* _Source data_
------------------------------------------------------------

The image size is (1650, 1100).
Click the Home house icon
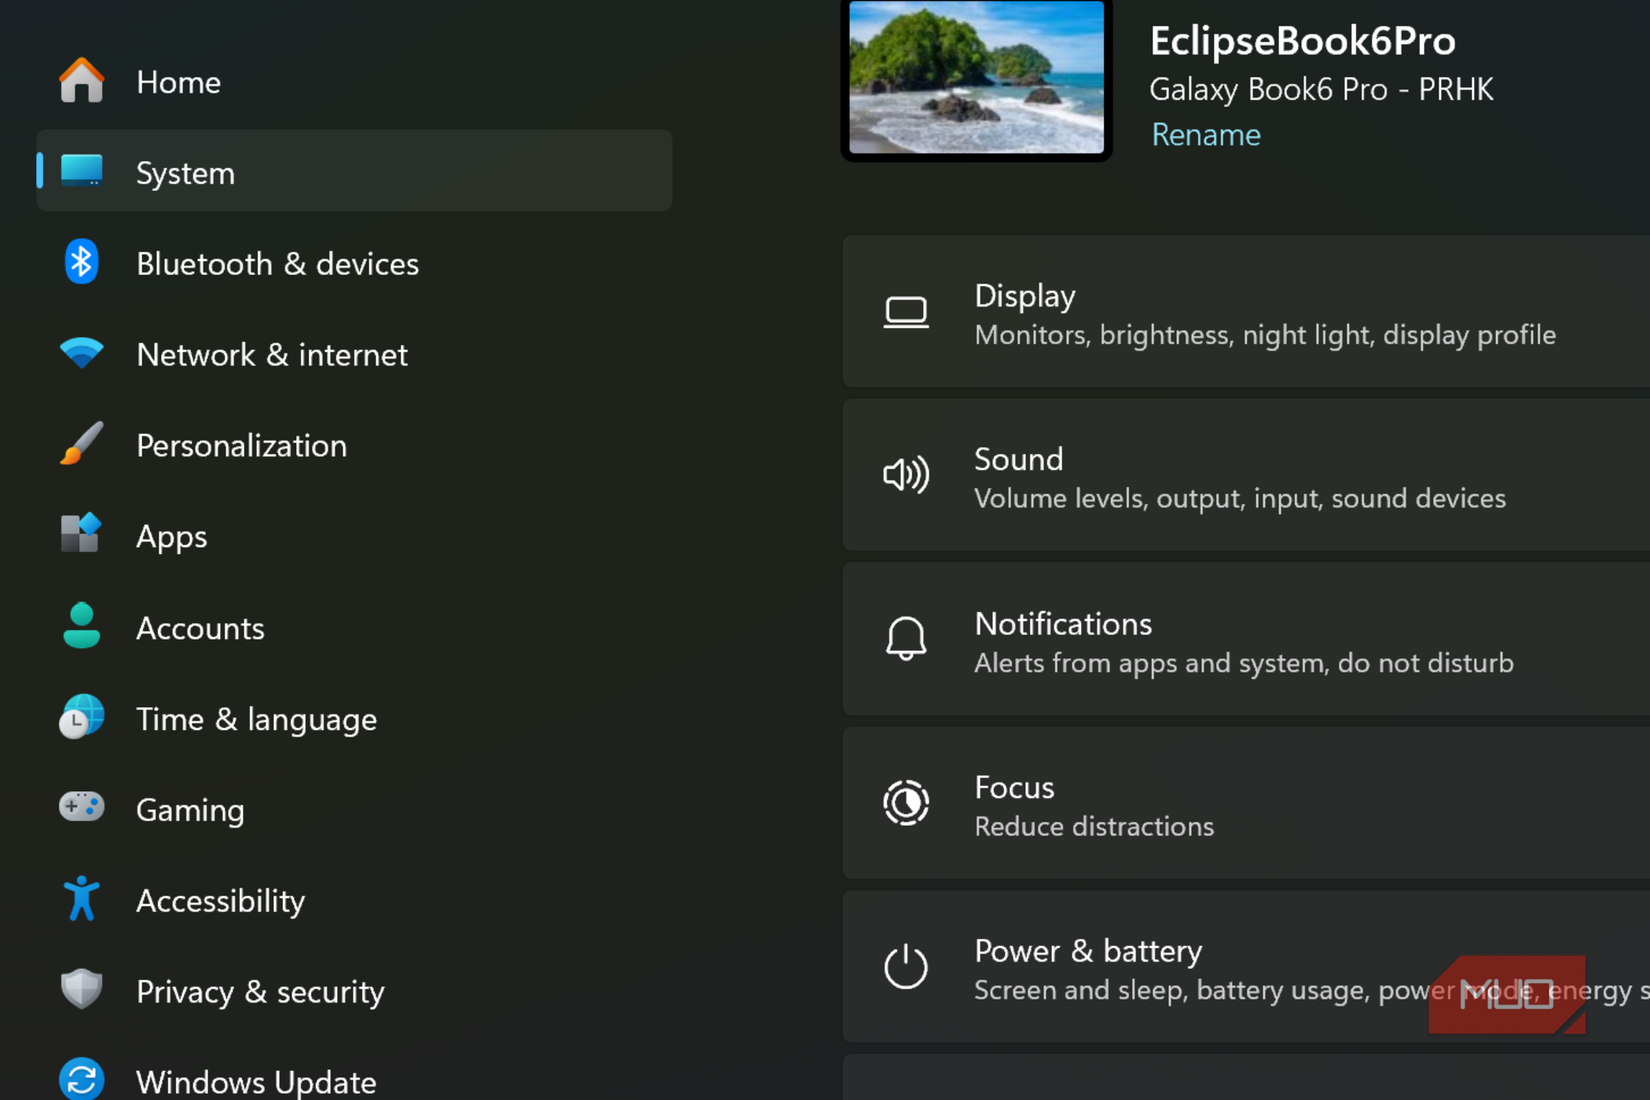click(81, 81)
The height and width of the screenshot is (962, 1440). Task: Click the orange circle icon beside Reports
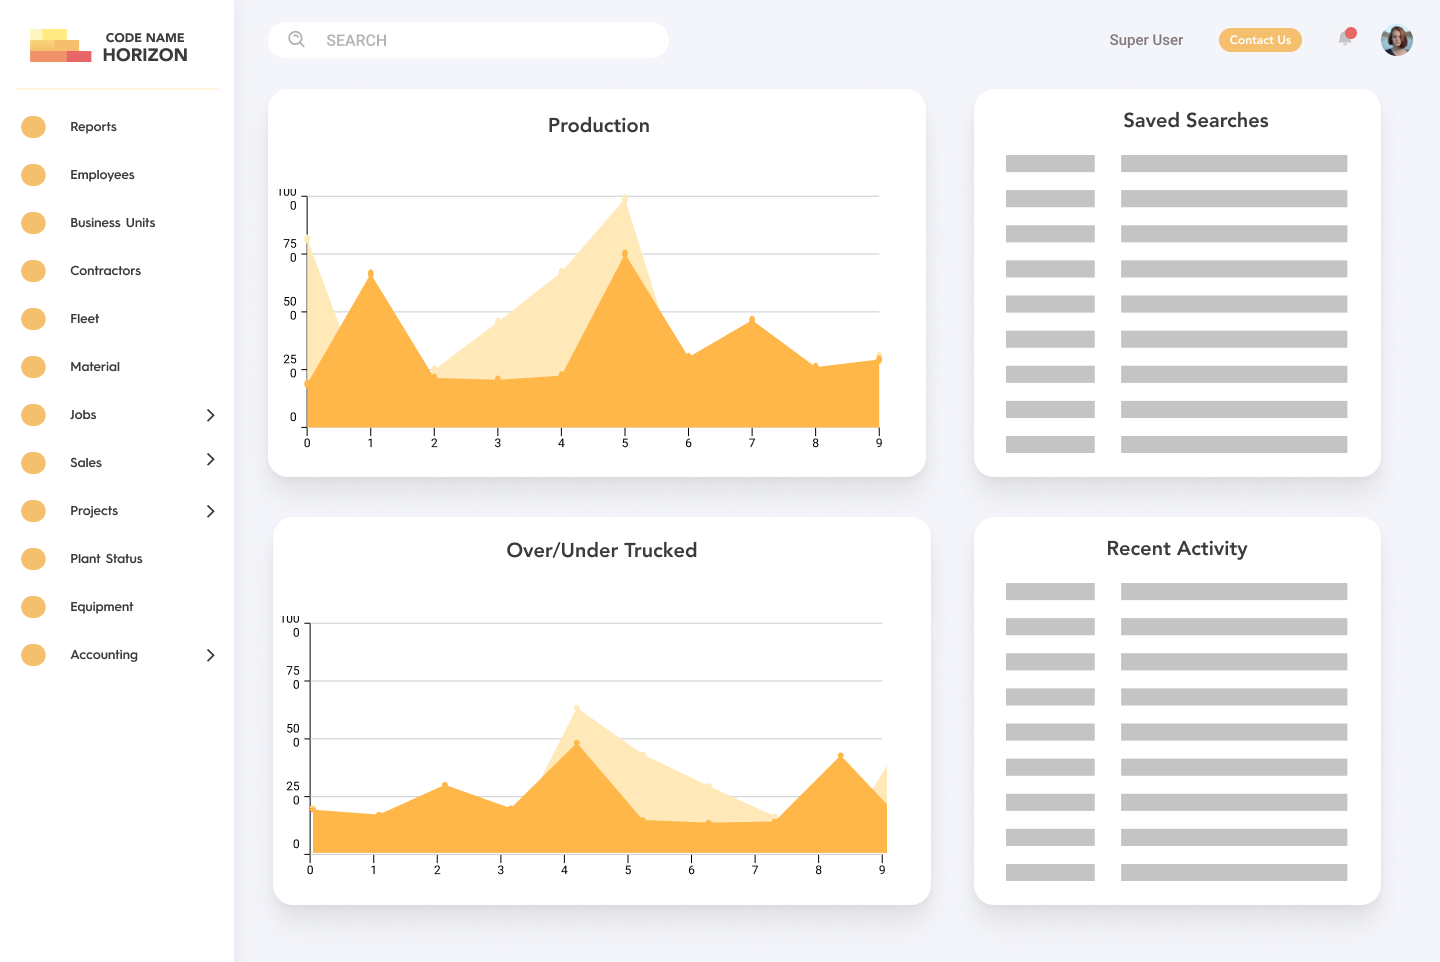pyautogui.click(x=34, y=127)
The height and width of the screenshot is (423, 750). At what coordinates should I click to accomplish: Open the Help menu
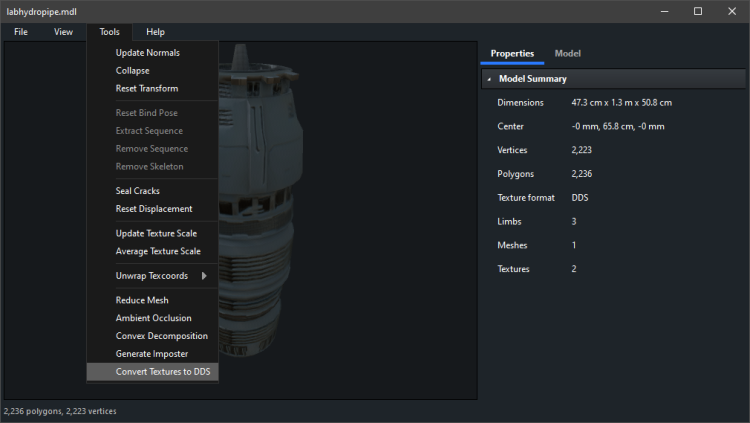click(x=155, y=32)
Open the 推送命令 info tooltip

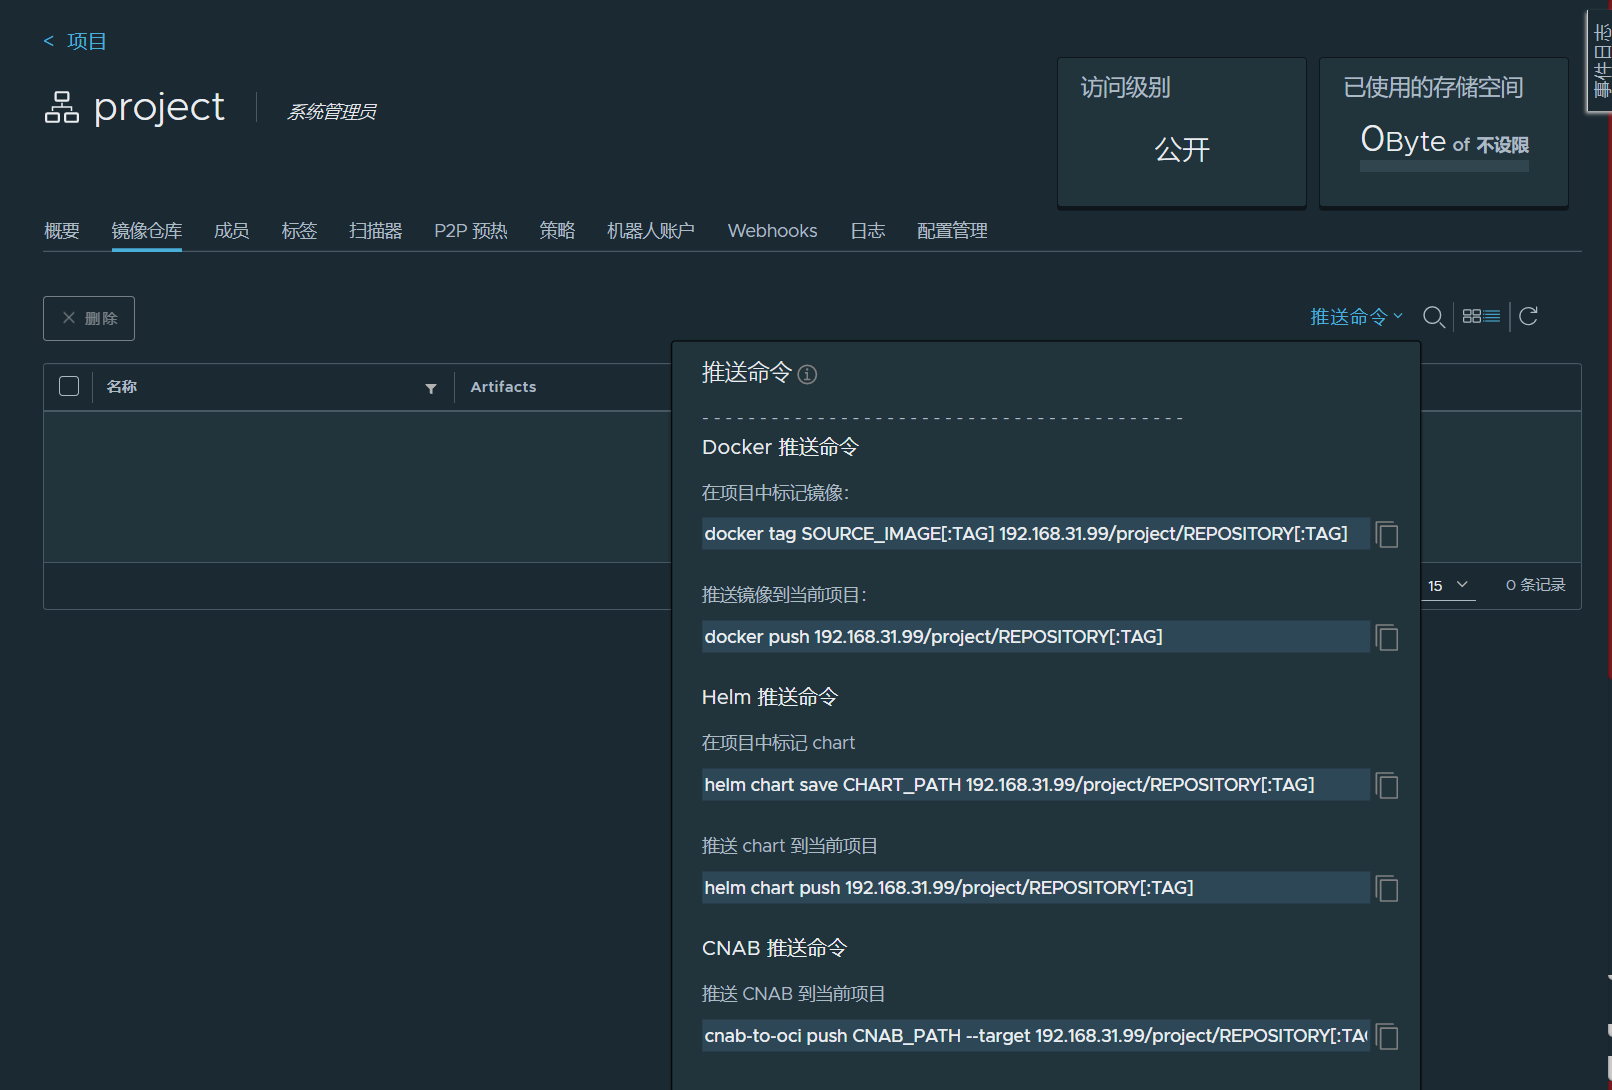pyautogui.click(x=807, y=374)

------------------------------------------------------------

* _TASK DETAILS_
Recast the listing above as a JSON list of strings, with one string for each line and no strings for blank lines. Leave the pictures out of the answer.

* _EXERCISE RESULT_
[
  "The image size is (1650, 1100).",
  "Click the Home house icon",
  "click(81, 81)",
  "The height and width of the screenshot is (962, 1440). Task: Click the orange circle icon beside Reports",
  "pyautogui.click(x=34, y=127)",
  "The height and width of the screenshot is (423, 750). At what coordinates should I click to accomplish: Open the Help menu",
  "click(x=155, y=32)",
  "Open the 推送命令 info tooltip",
  "pyautogui.click(x=807, y=374)"
]